Reputation: 18381
I am trying to build a static position-independent executable with gcc
provided option -static-pie
. The target is bare-metal risc-v, so no OS, no dynamic loader. I have a linker script similar to following:
ENTRY(_start)
SECTIONS {
.text (READONLY) : ALIGN(64) {
startup.o(.text.startup)
*(EXCLUDE_FILE(startup.o) .text .text.*)
}
.rodata (READONLY) : ALIGN(64) {
*(.srodata .srodata.*)
*(.rodata .rodata.*)
*(.got .got.plt)
}
.data ALIGN(64): {
__global_pointer$ = . + 0x800;
*(.sdata .sdata.*)
*(.data .data.*)
}
.bss (NOLOAD): ALIGN(64) {
_bss_start = .;
*(.sbss .sbss.*)
*(.bss .bss.*)
_bss_end = .;
}
.stack (NOLOAD): ALIGN(64) {
_stack_start = .;
. = . + 0x400;
_stack_end = .;
}
}
and when compiling with -fpie
and linking with -static-pie
it seems to produce a correct PIE binary which seems to function correctly from any address it is loaded to.
Now, to the problem. Consider we have a special memory region at fixed address which I want the program to use (for example some shared memory with another processor) and I want to define it via the linker script. With position dependent code I would do something like this:
In the code:
__attribute__((section(".special_section")))
volatile uint8_t shared_mem[100];
In the linker script:
SECTIONS {
.....
.special_section 0x12340000 (NOLOAD): {
*(.special_section)
}
.....
}
and this will ensure that the array shared_mem
is located at the fixed address 0x12340000
.
However this does not work with static-pie
. The accesses to shared_mem
which are generated by the compiler are relative to the address the binary is loaded to (that's the idea of PIE, right?). The question is - is there a way to define a specific output section to have an absolute address?
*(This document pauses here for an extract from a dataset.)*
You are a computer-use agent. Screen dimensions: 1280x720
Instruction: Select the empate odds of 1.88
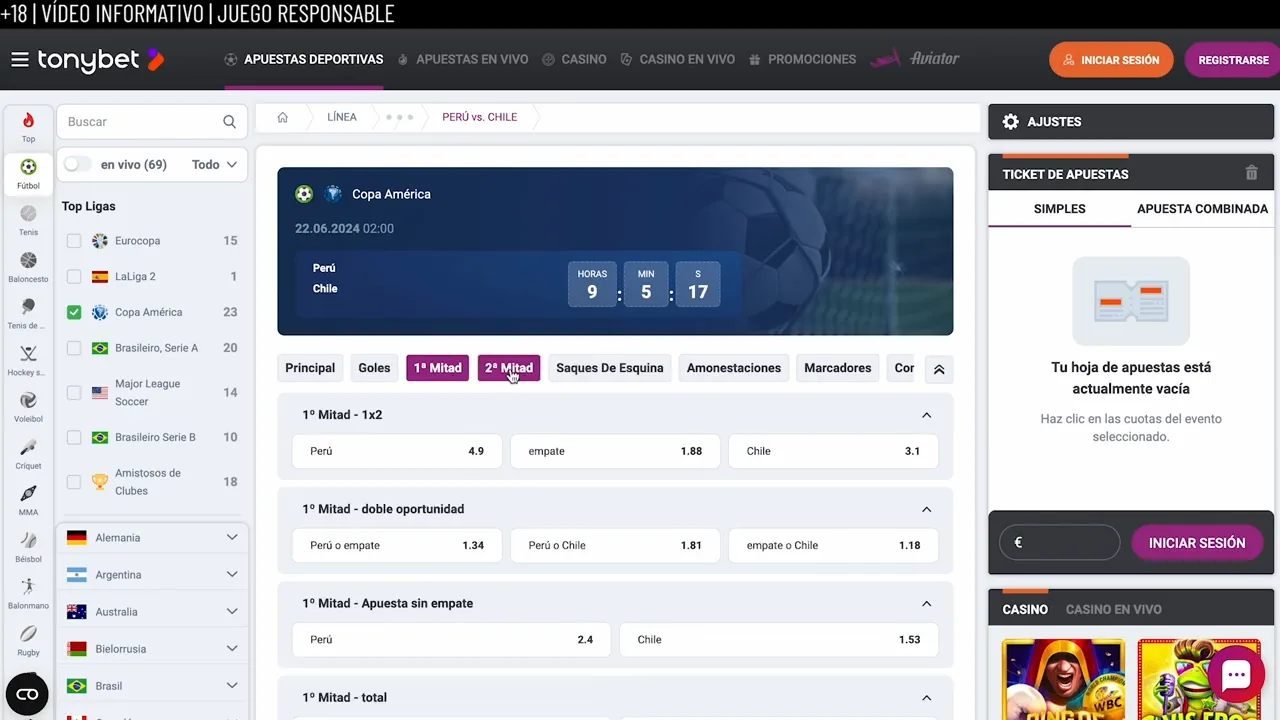615,451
UPDATE: Here is more info of what I am seeing. With the linker script as above and the extra section as follows:
.special_section 0x1234AB00 (NOLOAD): {
*(.special_section)
}
the following code (except the startup code, which I omit):
#include <stdint.h>
__attribute__((section(".special_section")))
volatile uint8_t shared_mem[100];
int main(void) {
shared_mem[0] = 0x55;
while (1);
return 0;
}
the generated (interleaved) assembly looks like this:
__attribute__((section(".special_section")))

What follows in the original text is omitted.